Farm bills are seen by farmers to deliver freedom to private capital Editorial 27th Sep’20 FinancialExpress

Farm bills passed by the Parliament:

  • Three bills with huge impact on Indian agriculture, including two farm bills and one concerning the stocking of agriculture produce, were passed by the Parliament.
  • These are:
    • The Farmers’ Produce Trade and Commerce (Promotion and Facilitation) Bill, 2020 (FPTC)
    • The Farmers (Empowerment and Protection) Agreement of Price Assurance and Farm Services Bill, 2020 (FAPAFS)
    • The Essential Commodities (Amendment) Bill, 2020 (ECA)

One of the primary aims of the Bills is to free farmers from APMCs:

  • Most farmers would agree that the functioning of the Agricultural Produce Marketing Committee (APMC) mandis is inefficient, opaque, politicised and often controlled by cartels.
  • The government says that the Bills will usher in historic reforms, and will free the farmers from the exploitative APMC mandis and from the middlemen who charge commission from trade in these mandis.

Government says the new reforms were necessary as all efforts to reform APMCs failed:

  • The union governments have been trying for many years to reform APMCs.
  • Three different model APMC acts have been proposed by previous governments (in 2003, 2007, and 2013) and in 2017 by the current government.
  • The proposals were acted upon in different forms by state governments.
  • Some states have enacted reforms allowing for establishment of private markets, while some have enabled direct purchase of agricultural produce from agriculturists by processor/bulk buyer/bulk retailer/exporter.
  • However, none of them resulted in any meaningful reforms of APMCs.

Protests happening against the Bills:

  • While there is praise from some circles to these bills, farmer protests were witnessed in the agrarian states like Punjab and Haryana which supply bulk of the government’s MSP procurement. 

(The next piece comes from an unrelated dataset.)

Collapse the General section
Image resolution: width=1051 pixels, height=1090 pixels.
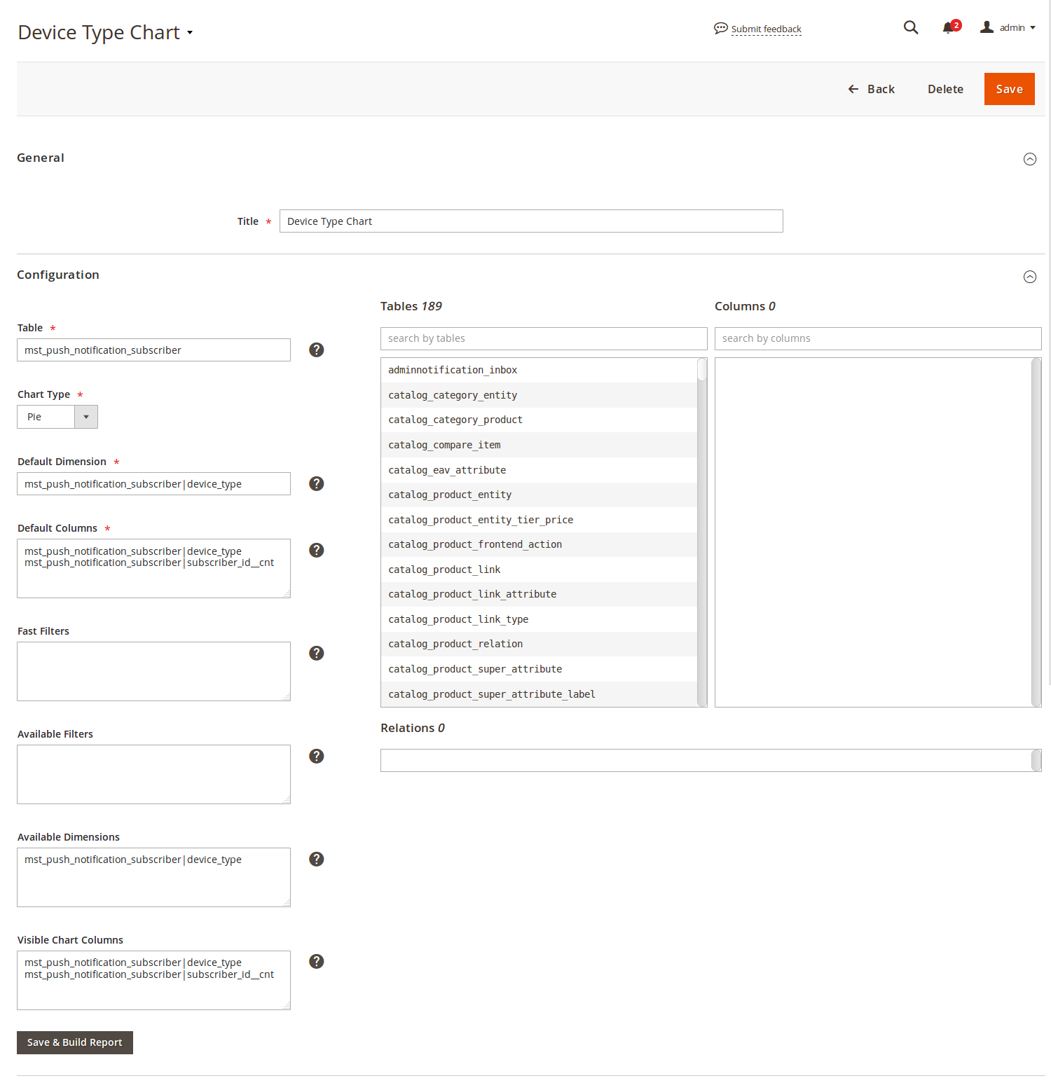pyautogui.click(x=1030, y=159)
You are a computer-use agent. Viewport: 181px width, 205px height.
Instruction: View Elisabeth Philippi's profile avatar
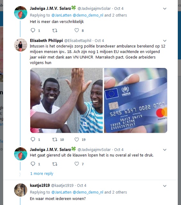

Some farmers are in favour of mandis:

  • Those farmers who are protesting against the bills want the primacy of the mandis in agricultural trade restored primarily because they see APMC mandis as essential part of the agricultural trading ecosystem.
  • While they have some issues with the functioning and administration of mandis, they also share a symbiotic relationship with the middlemen and the mandis extending beyond matters of transaction in agricultural produce.
  • For instance, the middlemen are also a source of information, inputs, and sometimes credit without collateral.

Some are angered at how the bills have been pushed by the centre on states and farmers:

  • There is also anger against the bills over the manner in which the bills were thrust upon the farming community.
  • Protesters say that neither the farmers’ organisations, nor the state governments have been consulted. 
  • Critics say the current reforms completely bypass the state governments and weaken their ability to regulate agricultural markets even though it is a state subject.

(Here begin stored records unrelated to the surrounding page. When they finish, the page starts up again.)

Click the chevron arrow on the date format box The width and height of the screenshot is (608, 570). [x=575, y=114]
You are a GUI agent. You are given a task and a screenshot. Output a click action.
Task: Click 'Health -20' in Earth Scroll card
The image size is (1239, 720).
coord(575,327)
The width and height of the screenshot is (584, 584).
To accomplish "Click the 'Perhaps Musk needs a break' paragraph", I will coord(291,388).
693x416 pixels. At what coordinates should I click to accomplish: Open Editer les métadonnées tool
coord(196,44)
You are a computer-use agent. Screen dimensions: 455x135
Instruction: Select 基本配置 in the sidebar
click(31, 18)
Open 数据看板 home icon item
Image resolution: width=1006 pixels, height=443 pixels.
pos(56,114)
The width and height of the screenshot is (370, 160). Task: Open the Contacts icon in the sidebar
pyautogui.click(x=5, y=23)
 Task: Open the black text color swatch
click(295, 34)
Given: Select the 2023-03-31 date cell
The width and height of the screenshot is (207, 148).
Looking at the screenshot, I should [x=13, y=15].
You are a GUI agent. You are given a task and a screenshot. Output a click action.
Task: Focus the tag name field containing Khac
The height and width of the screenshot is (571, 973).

Some critics say bypassing APMCs will create unregulated trade:

  • Unlike earlier measures where the focus was on reforming the APMC mandis while allowing for greater private market access and participation, the current FTPC bill bypasses the APMC altogether.
  • This creates a separate structure of trading. Critics say that the absence of regulation and exemption from mandi fees creates a dual market structure.
  • They say this is not only inefficient but will also encourage unregulated trade which could be detrimental to providing market access to farmers for better price discovery and assured prices.

Some fear the takeover of farming by private sector:

  • Some critics say that the FTPC Bill is not about delivering on the promise of freedom to farmers but freedom to private capital to purchase agricultural produce at cheaper prices and without any regulation or oversight by the government.
  • There are fears that this could eventually lead to shifting of trade from regulated APMC mandis to private markets without any commitment to investment in infrastructure and regulation from government.
  • With unequal and differentiated terms of engagement, the APMCs could first decline and soon disappear.
  • These fears are compounded by the contract farming bill and amendments in the essential commodities act.

There are fears in some states that MSP regime could end:

  • With declining public investment in agriculture (in real terms) and rising input costs and declining subsidy, farmers in some states with high government procurement fear the loss of state support in the form of the Minimum Support Price (MSP) regime.
    • Note: MSP based procurement did not benefit the majority of farmers and only a few states like Punjab and Haryana contributed to the procurement operations of the FCI. Even in those states, its effectiveness was only in two crops, wheat and paddy.
  • These states are calling for a commitment from the government on maintaining state support to the agricultural sector, especially regarding MSP.

Meanwhile, government policies towards international agri trade remain haphazard:

  • Even while enacting these reforms and promising greater freedom to farmers, the government has banned the export of onions and reduced, increased and again reduced import duty on masur in a matter of three months.
  • This shows that while the government promises to free agriculture trade in India, there is still a long way to go in having a predictable regime for international agriculture trade.


  • The last three years have seen a collapse in prices of major agricultural products.
  • Amidst the economic slowdown, it remains to be seen whether the government’s promise of a bumper increase in agricultural prices through the free market regime being brought in through these bills succeeds.